PASAJE MOSTRADO:
>>>
EL VALLE DE LA SAL.
La novela
A pocas leguas de la ciudad de los obispos,
en la que se levanta la catedral, se encuentra el Valle de la Sal, en el que,
gracias a las fuerzas de la naturaleza, la sal, tan necesaria al hombre para la
vida, afloró a la tierra.
La ciudad de los obispos, al igual que la
catedral, se levantó con el producto de alguno de los muchos salinares del
valle al que, para guardarlo, se dotó de castillos desde los que defenderlo.
También surgieron en el valle otras villas que con sus castillos, iglesias y
conventos contribuyeron a engrandecer la tierra del rey. Villas que, al igual
que la ciudad de los obispos, creció gracias al
beneficio de la sal; hasta que los reyes de Castilla se dieron cuenta de
que la sal la puso Dios en la tierra para beneficio de los reyes y emperadores;
para que con su producto hiciesen la guerra, ensanchasen sus reinos y pudieran
tener de qué vivir.
Es parte del argumento de una magnífica
novela en la que su autor nos introduce en el mundo de los salinares de
interior, concretamente de la provincia de Guadalajara y sus antiguas salinas
de Bonilla, situadas entre las actuales de Imón y de La Olmeda, en el conocido
“Valle del Río Salado”, entre las importantes poblaciones de Atienza y
Sigüenza.
<<<
DATOS:
>>>
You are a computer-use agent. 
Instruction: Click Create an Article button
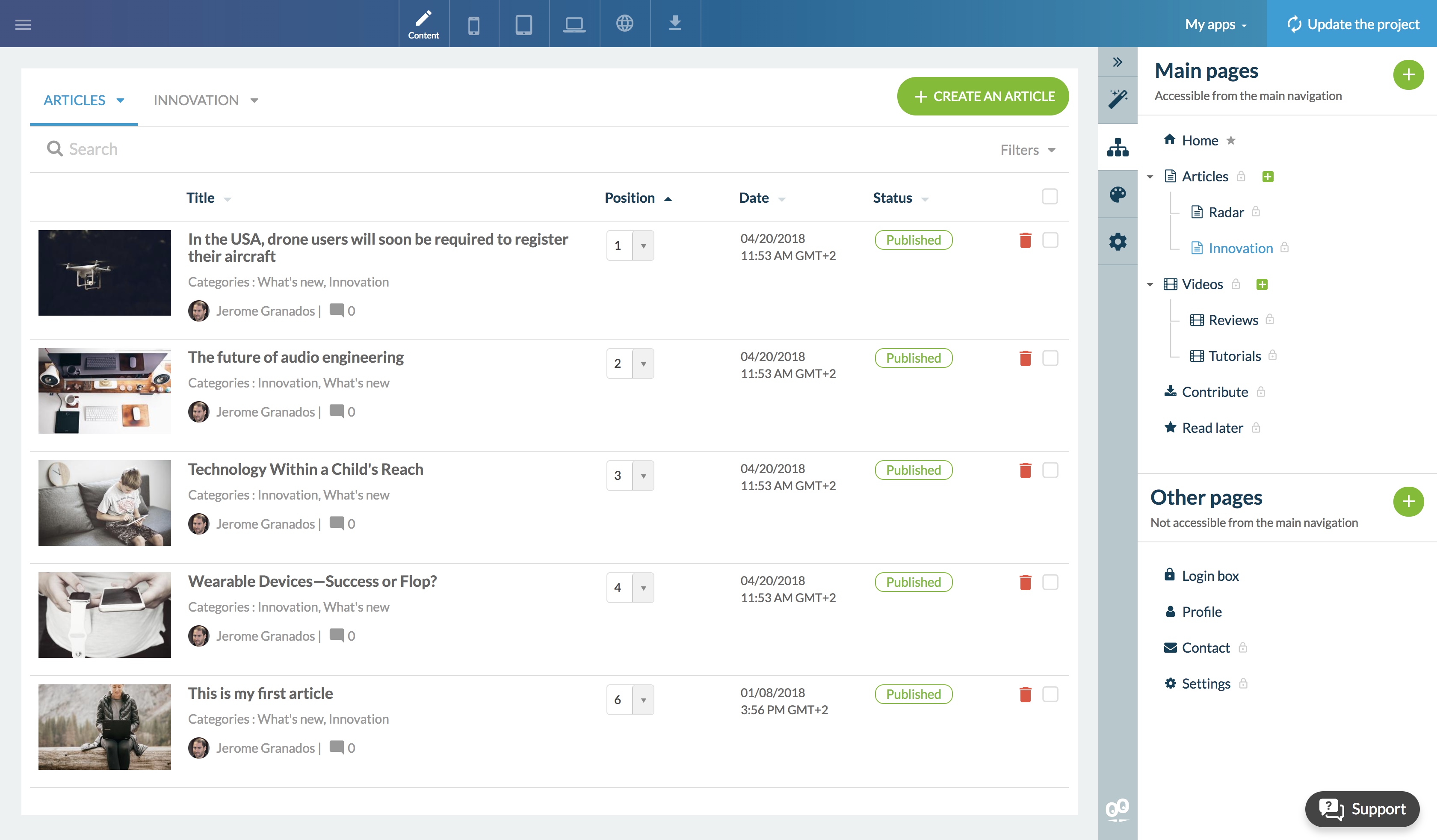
<<<
>>>
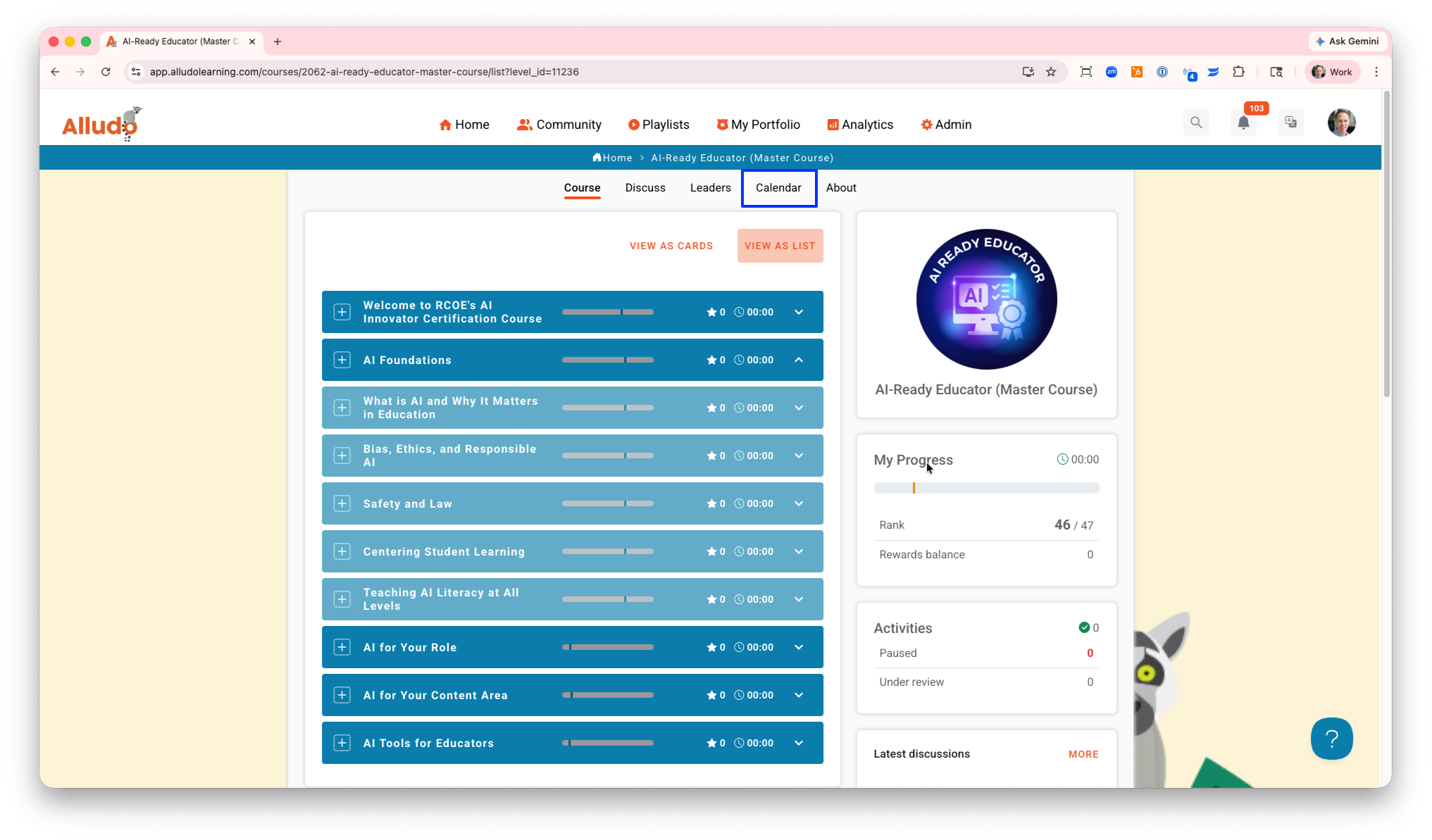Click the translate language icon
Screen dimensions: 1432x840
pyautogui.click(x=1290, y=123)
<<<
ACCIONES A REALIZAR:
(a) Según el pasaje mostrado, ¿entre qué dos salinas actuales se encontraban las antiguas salinas de Bonilla?
(b) Devuelve, copiado sin cambios, todo el pasaje mostrado desde "EL VALLE DE LA SAL." hasta "a la tierra.".

RESPUESTAS EN ORDEN:
(a) Entre las de Imón y las de La Olmeda.

(b)
EL VALLE DE LA SAL.
La novela
A pocas leguas de la ciudad de los obispos,
en la que se levanta la catedral, se encuentra el Valle de la Sal, en el que,
gracias a las fuerzas de la naturaleza, la sal, tan necesaria al hombre para la
vida, afloró a la tierra.